Came in this morning to find that PSU had crashed. When I visit the Azure website, I’m greeted with:

The specified CGI application encountered an error and the server terminated the process.

The earliest error I can find in thte logs (from sometime last Friday night) was this:

2022-04-08 11:01:17 [WARN]  (Hangfire.AutomaticRetryAttribute) Failed to process the job 'ec6b33c7-1ade-458d-95bb-f1c29d35e868': an exception occurred. Retry attempt 1 of 10 will be performed in 00:00:21.
LiteDB.LiteException
Collection '_files' lock timeout when entering in write mode after 00:01:00
   at LiteDB.Engine.LockService.EnterLock(String collectionName)
   at LiteDB.Engine.Snapshot..ctor(LockMode mode, String collectionName, HeaderPage header, UInt32 transactionID, TransactionPages transPages, LockService locker, WalIndexService walIndex, DiskReader reader, Boolean addIfNotExists)
   at LiteDB.Engine.TransactionService.<CreateSnapshot>g__create|43_0(<>c__DisplayClass43_0& )
   at LiteDB.Engine.TransactionService.CreateSnapshot(LockMode mode, String collection, Boolean addIfNotExists)
   at LiteDB.Engine.LiteEngine.<>c__DisplayClass3_0.<Delete>b__0(TransactionService transaction)
   at LiteDB.Engine.LiteEngine.AutoTransaction[T](Func`2 fn)
   at LiteDB.LiteCollection`1.Delete(BsonValue id)
   at LiteDB.LiteStorage`1.Delete(TFileId id)
   at UniversalAutomation.FileStorage`1.Delete(T item) in D:\a\universal\universal\src\UniversalAutomation.LiteDBv5\LiteDBDatabase.cs:line 328
   at UniversalAutomation.GroomService.DeleteJob(Job job) in D:\a\universal\universal\src\Universal.Server\Services\GroomService.cs:line 152
   at UniversalAutomation.GroomService.ServerWideGroom() in D:\a\universal\universal\src\Universal.Server\Services\GroomService.cs:line 134
   at UniversalAutomation.GroomService.Groom() in D:\a\universal\universal\src\Universal.Server\Services\GroomService.cs:line 167

… and this:

2022-04-09 12:02:29 [ERROR] (Hangfire.Processing.BackgroundExecution) Execution RecurringJobScheduler is in the Failed state now due to an exception, execution will be retried no more than in 00:00:04
System.Threading.SynchronizationLockException
Object synchronization method was called from an unsynchronized block of code.
   at Hangfire.MemoryStorage.Utilities.LocalLock..ctor(String resource, TimeSpan timeout)
   at Hangfire.MemoryStorage.MemoryStorageConnection.AcquireDistributedLock(String resource, TimeSpan timeout)
   at Hangfire.Server.RecurringJobScheduler.UseConnectionDistributedLock[T](JobStorage storage, Func`2 action)
   at Hangfire.Server.RecurringJobScheduler.Execute(BackgroundProcessContext context)
   at Hangfire.Server.BackgroundProcessDispatcherBuilder.ExecuteProcess(Guid executionId, Object state)
   at Hangfire.Processing.BackgroundExecution.Run(Action`2 callback, Object state)
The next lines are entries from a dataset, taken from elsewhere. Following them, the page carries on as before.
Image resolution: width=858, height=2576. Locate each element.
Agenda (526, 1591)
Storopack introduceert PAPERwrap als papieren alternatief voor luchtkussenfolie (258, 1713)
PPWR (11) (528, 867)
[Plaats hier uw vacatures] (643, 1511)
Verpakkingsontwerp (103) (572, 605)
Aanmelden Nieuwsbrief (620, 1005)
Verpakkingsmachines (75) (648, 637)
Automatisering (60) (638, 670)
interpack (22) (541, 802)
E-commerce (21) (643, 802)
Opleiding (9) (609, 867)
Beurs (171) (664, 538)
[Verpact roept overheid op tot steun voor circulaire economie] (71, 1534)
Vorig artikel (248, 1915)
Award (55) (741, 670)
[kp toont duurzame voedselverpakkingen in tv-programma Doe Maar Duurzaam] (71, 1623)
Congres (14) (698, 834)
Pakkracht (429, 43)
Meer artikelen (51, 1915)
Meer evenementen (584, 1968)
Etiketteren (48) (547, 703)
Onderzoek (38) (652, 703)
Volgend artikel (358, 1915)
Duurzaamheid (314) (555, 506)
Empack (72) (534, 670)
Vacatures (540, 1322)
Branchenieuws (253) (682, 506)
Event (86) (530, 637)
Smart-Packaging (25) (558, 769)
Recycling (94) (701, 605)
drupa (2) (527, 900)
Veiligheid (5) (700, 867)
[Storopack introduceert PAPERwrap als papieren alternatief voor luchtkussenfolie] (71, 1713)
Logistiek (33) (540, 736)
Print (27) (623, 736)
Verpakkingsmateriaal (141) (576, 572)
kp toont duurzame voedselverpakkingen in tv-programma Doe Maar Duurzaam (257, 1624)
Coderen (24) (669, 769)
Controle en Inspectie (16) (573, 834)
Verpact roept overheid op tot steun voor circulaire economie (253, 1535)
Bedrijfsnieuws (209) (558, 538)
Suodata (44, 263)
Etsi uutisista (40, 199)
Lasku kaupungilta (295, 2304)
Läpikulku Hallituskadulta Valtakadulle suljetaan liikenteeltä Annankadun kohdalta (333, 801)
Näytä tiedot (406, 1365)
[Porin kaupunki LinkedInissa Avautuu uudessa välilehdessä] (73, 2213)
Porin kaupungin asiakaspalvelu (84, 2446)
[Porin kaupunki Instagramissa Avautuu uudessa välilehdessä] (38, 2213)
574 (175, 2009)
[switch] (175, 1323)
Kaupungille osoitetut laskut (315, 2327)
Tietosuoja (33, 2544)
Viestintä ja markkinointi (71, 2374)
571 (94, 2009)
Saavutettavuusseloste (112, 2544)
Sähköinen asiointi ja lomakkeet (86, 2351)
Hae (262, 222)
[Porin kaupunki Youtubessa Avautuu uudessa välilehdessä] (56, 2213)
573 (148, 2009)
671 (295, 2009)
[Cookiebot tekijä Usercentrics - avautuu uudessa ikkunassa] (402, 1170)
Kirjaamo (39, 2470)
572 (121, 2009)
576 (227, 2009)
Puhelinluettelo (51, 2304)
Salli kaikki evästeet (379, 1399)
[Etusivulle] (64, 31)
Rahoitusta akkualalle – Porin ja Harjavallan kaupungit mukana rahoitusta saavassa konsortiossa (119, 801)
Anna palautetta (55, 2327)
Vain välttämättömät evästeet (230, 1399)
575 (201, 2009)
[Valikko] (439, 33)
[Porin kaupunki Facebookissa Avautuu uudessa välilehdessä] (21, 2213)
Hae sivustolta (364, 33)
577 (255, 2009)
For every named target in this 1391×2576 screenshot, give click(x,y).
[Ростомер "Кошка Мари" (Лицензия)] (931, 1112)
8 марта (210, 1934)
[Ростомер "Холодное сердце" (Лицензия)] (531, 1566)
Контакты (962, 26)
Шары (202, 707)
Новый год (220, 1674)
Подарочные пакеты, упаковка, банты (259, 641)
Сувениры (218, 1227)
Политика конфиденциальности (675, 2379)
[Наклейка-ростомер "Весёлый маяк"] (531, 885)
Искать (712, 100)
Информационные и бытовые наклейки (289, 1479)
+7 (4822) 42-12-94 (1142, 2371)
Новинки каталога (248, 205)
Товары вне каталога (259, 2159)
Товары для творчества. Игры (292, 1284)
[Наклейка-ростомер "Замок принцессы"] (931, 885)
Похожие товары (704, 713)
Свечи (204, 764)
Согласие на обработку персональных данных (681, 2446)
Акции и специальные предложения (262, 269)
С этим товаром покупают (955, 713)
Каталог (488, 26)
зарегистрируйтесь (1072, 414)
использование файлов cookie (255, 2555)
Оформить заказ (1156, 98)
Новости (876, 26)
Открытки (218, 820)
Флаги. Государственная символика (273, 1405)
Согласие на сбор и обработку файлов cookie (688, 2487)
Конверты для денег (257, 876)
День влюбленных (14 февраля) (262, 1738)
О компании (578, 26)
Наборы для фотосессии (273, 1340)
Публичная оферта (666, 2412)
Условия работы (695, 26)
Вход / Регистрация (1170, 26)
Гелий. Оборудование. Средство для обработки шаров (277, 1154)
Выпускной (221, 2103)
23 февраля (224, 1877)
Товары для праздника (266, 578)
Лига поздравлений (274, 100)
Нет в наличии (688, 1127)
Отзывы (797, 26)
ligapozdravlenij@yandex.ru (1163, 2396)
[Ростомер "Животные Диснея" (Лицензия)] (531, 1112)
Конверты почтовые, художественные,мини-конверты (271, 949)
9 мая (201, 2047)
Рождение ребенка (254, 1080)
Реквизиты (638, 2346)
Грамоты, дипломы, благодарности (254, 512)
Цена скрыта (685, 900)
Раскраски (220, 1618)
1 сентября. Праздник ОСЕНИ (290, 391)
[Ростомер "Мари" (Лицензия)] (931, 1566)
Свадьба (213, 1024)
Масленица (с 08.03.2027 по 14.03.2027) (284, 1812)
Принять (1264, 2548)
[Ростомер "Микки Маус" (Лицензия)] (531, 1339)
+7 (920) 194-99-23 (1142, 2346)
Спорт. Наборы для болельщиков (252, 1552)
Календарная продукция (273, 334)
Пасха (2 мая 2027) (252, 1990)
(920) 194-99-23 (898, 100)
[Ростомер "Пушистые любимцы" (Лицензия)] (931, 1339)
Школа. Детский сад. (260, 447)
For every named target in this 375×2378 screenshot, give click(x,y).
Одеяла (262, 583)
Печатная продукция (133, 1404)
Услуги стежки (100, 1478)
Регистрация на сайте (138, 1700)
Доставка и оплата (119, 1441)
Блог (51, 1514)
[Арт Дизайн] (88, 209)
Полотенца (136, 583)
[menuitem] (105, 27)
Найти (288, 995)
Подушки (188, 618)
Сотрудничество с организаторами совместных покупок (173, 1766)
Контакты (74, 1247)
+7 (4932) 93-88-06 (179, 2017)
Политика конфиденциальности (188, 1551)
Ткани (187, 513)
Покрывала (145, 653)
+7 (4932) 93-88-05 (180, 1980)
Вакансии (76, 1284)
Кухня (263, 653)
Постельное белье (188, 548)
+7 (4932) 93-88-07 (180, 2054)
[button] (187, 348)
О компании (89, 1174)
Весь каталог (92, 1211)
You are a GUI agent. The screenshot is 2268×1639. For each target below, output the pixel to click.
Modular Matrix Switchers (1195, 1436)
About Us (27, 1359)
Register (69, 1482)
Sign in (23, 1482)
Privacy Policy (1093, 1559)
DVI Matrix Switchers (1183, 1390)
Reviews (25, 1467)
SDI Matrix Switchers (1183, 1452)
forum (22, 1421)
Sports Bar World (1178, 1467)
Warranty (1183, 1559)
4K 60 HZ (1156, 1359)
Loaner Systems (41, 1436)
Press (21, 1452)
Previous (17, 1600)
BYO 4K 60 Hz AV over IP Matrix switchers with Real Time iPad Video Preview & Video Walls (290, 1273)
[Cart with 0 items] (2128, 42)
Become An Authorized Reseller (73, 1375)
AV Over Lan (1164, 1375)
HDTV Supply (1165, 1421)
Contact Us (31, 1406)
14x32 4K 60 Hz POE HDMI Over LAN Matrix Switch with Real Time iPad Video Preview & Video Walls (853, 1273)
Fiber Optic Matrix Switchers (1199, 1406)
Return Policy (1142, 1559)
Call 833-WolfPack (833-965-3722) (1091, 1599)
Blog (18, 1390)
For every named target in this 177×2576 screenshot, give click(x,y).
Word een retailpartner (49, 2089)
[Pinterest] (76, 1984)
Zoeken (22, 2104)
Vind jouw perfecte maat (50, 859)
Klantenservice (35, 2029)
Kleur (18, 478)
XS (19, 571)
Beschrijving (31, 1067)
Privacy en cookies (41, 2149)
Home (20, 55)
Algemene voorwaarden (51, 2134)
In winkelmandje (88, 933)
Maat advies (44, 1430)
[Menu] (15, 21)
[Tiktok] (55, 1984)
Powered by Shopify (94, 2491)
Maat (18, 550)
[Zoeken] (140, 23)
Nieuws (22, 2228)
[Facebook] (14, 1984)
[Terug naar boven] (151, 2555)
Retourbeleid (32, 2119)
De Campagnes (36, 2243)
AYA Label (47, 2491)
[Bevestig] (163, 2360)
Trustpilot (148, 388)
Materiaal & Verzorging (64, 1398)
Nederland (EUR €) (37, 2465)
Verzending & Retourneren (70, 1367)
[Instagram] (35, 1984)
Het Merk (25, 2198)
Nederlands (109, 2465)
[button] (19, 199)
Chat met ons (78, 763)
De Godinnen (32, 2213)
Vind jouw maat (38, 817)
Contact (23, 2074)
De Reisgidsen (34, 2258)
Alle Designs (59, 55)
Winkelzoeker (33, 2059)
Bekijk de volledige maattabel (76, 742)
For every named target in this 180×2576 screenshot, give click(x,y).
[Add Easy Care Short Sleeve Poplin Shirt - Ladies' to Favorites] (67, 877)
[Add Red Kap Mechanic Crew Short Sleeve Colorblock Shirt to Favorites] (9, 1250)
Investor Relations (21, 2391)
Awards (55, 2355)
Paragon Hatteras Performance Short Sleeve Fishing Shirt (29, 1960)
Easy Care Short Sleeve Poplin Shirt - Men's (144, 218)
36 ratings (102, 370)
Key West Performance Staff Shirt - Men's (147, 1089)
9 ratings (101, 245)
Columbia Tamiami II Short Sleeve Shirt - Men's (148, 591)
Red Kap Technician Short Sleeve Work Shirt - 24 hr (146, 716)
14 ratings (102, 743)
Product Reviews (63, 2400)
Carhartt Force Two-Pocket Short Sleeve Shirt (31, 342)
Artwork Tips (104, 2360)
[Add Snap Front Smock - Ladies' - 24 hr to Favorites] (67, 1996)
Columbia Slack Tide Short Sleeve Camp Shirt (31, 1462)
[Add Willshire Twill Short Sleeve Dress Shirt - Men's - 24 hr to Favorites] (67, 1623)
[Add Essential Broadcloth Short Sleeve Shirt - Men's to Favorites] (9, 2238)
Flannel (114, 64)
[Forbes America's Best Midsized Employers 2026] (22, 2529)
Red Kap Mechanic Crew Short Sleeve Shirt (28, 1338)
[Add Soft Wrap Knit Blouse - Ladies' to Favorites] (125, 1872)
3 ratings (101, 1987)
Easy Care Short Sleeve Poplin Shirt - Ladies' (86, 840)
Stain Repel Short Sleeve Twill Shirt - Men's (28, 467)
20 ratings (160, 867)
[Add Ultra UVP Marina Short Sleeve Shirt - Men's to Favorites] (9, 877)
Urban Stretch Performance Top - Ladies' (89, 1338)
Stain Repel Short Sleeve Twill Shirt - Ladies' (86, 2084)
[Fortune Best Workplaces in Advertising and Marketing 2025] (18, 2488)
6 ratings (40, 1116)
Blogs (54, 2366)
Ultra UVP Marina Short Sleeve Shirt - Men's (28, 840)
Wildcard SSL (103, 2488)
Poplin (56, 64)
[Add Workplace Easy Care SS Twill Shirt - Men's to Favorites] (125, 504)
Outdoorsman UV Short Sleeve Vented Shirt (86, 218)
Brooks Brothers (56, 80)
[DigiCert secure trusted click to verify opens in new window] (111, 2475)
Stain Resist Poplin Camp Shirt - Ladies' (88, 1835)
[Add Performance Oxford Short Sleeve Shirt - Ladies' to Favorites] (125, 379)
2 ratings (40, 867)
Errors like these are repeated sporadically in the log since Friday. So it’s like something’s running, but not enough to show me a UI.

I’ll restart the app, but thought I’d better report this. 2.10 has been solid all weekend.

Product: PowerShell Universal
Version: 2.9.x

It was 2.10’s time to crash over the weekend. Came in this morning to a 503 error, and a “process cannot access the file ‘D:\home\data\PowershellUniversal\database-log.db’ because it is being used by another process” error in the log.

Can’t wait for proper SQL Server support in v3, 'coz LiteDb just seems to have all sorts of issues in Azure. :frowning:

Another crash over the weekend. Here’s an excerpt from the log:

[09:00:13 WRN] As of "06/04/2022 08:56:42 +00:00", the heartbeat has been running for "00:03:30.3726010" which is longer than "00:00:01". This could be caused by thread pool starvation.
[09:00:33 WRN] The cookie '.AspNetCore.OpenIdConnect.Nonce.CfDJ8Amx_aLuvzZNkG662Ue4WL2lzB_eQd-7vhC3VqurI4qdTyjU6S5D0Xpf8C4XPxYDVTH6PynXjlPvJCAVqVNYVp3C0gYsdqwEI85jM-UwujkMiJ7UbLhiAgA4xhZTwSbgemt8G6409BdKM5LIJ49SFx0PxfgYdIpUhvNy_R99dbDGMFiq2eZNjm59tU9dQdumh1azlQqJtl8mCgHxg4WW6pQpaoLfo2AVL_4Nu9RaPyqQUVbe9tbhGuwcGTCtPNpVoR4zJ02U9cn0s70r9_fLK8c' has set 'SameSite=None' and must also set 'Secure'.
[09:01:31 WRN] The cookie '.AspNetCore.Correlation.Zi8X7qx6GVaRnve-1am0pXG_HN87SC88VWt_LdkRzTY' has set 'SameSite=None' and must also set 'Secure'.
2022-06-04 08:59:27 [ERROR] (Hangfire.Processing.BackgroundExecution) Execution RecurringJobScheduler is in the Failed state now due to an exception, execution will be retried no more than in 00:00:04
System.Threading.SynchronizationLockException
Object synchronization method was called from an unsynchronized block of code.
   at Hangfire.MemoryStorage.Utilities.LocalLock..ctor(String resource, TimeSpan timeout)
   at Hangfire.MemoryStorage.MemoryStorageConnection.AcquireDistributedLock(String resource, TimeSpan timeout)
   at Hangfire.Server.RecurringJobScheduler.UseConnectionDistributedLock[T](JobStorage storage, Func`2 action)
   at Hangfire.Server.RecurringJobScheduler.Execute(BackgroundProcessContext context)
   at Hangfire.Server.BackgroundProcessDispatcherBuilder.ExecuteProcess(Guid executionId, Object state)
   at Hangfire.Processing.BackgroundExecution.Run(Action`2 callback, Object state)
[09:02:22 WRN] As of "06/04/2022 09:01:32 +00:00", the heartbeat has been running for "00:00:49.4371639" which is longer than "00:00:01". This could be caused by thread pool starvation.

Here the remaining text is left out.